Outro problema é o atraso na implantação e recuperação do sistema de abastecimento de água do Açude Saco 2 e Riacho do Recreio. As obras estão paradas desde 2010, segundo a administração municipal. O sistema é resultado do reconhecimento de um dos decretos apresentados pela cidade, que recebeu R$ 850 mil do Ministério da Integração para a obra em 2007.
O açude, por causa da longa estiagem, hoje está apenas com 2% da capacidade. Segundo o secretário de Obras de Lagoa Grande, Eraldo Rêgo, apenas algumas tubulações foram instaladas. A obra está a encargo do município.
Já o sistema de Riacho do Recreio captaria e trataria a água do Rio São Francisco para abastecer os moradores da região, que fica a cerca de 6 km do manacial. Além do próprio Riacho do Recreio, as comunidades de Tanque de Ferro, Malhada Bonita e Santo Antônio também seriam beneficadas, totalizando cerca de 200 famílias. No povoado, há um reservatório e uma Estação de Tratamento de Água abandonados.
Até 8 dias sem água
Moradores de Riacho do Recreio recebem água bruta, sem tratamento, todos os dias. Já quem vive em Malhada Bonita e Tanque recebe água a cada oito dias. Sem tubulação em Santo Antônio, os moradores precisam esperar carros-pipa, que não são regulares, ou caminhar para buscar água no povoado vizinho.
Hoje, uma adutora que está em funcionamento no povoado retira a água do Rio São Francisco e a armazena em um segundo reservatório da região. De lá, canos improvisados pela prefeitura municipal fazem a distribuição de maneira precária.

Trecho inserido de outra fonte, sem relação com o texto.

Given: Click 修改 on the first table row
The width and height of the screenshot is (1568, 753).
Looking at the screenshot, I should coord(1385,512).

Em 2007, o Ministério da Integração liberou R$ 850 mil para implantação e recuperação do sistema de abastecimento de Riacho do Recreio, em Lagoa Grande. Apesar do dinheiro em caixa, a obra não foi concluída. (Foto: Luna Markman/G1)
Em novembro de 2010, a Prefeitura de Lagoa Grande pediu à Agência Nacional de Águas (ANA) autorização para usar água do Rio São Francisco no sistema do Riacho do Recreio. Como o projeto requeria uma vazão de captação de água considerada insignificante pelos padrões da ANA, isto é, abaixo de quatro litros por segundo, a outorga foi dispensada.
De acordo com o secretário de Obras, 66% da verba do Ministério da Integração já foi usada para construir parte do sistema Riacho do Recreio e instalar algumas tubulações no Açude Saco 2.

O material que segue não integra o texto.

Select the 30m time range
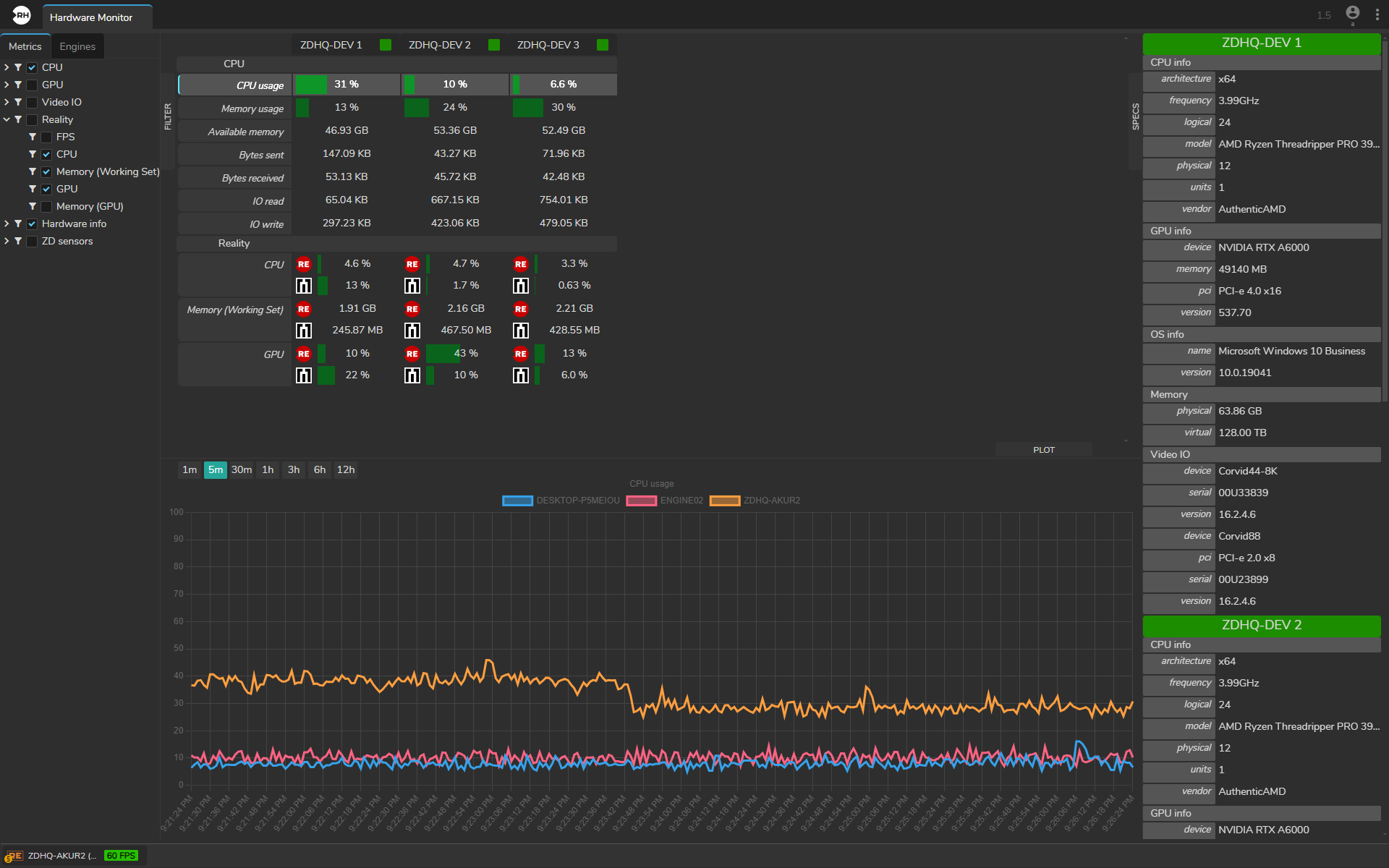The image size is (1389, 868). [242, 469]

"As obras começaram entre 2006 e 2007, mas estão paradas desde 2010, porque a Caixa Econômica Federal [CEF"> diz que só vai entregar depois que o projeto tiver a Licença de Instalação, dada pela CPRH [Agência Estadual de Meio Ambiente">. Não entendo porque liberou quase tudo e agora está prendendo o restante. Só falta chorar quando eu vou lá", afirma.


O secretário ainda afirma que não está conseguindo manter contato com a empresa executora do serviço. "O pior é que, há seis meses, a gente tenta falar com a empresa que ganhou a licitação para fazer a obra e ela não atende. Parece até que ela faliu. Estamos pensando em desfazer o contrato e procurar a [empresa"> que ficou em segundo lugar", diz.

Documentos pendentes

O Ministério da Integração informa que o convênio com o município de Lagoa Grande teve 66,34% de execução física e que o prosseguimento da execução está condicionado à apresentação da documentação exigida pela legislação.
Em nota, a CEF informa que aguarda documentação pendente e que a prefeitura deverá solicitar a medição da evolução das obras, conforme prevê o cronograma físico-financeiro do contrato, para que o desembolso seja efetuado.
A assessoria de comunicação da Agência Estadual de Meio Ambiente (CPRH) diz que a Licença Prévia (LP) do sistema de abastecimento Riacho do Recreio foi emitida no dia 16 de fevereiro de 2011, após o início da obra. Já sobre a licença de instalação, a agência afirma que não recebeu solicitação da Prefeitura de Lagoa Grande.
A Secretaria de Obras do município não se manifestou sobre as pendências até a publicação desta reportagem. A empresa citada pelo secretário de Obras não foi localizada.